Top of Data for this task

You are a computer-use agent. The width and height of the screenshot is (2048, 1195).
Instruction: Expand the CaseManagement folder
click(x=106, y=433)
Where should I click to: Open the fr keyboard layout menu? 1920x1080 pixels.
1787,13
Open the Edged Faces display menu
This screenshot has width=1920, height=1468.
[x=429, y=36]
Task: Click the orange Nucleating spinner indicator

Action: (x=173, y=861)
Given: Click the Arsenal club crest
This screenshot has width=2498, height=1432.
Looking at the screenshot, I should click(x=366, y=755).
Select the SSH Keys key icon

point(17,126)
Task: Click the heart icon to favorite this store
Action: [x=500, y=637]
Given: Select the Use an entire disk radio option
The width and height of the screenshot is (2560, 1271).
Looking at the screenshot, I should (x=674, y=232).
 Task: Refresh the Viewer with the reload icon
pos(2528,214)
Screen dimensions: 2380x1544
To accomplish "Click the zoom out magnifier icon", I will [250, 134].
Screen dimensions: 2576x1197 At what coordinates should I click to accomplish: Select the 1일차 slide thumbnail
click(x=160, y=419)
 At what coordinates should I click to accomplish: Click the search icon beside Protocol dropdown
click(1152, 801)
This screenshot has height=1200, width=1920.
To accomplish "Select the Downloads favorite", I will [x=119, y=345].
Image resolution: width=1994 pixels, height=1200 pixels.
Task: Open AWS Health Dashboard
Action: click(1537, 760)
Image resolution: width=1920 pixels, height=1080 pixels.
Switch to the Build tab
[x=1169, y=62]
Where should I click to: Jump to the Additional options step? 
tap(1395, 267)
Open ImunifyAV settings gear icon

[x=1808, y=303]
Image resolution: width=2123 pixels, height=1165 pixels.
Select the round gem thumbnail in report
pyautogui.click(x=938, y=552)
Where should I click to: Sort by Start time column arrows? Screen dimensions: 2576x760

Bottom of Data for this task

- Exercise details -
Find every line in the records above that contains the word "Given", and copy each one.

- Result of this task -
Given: Click the Arsenal club crest
Given: Select the Use an entire disk radio option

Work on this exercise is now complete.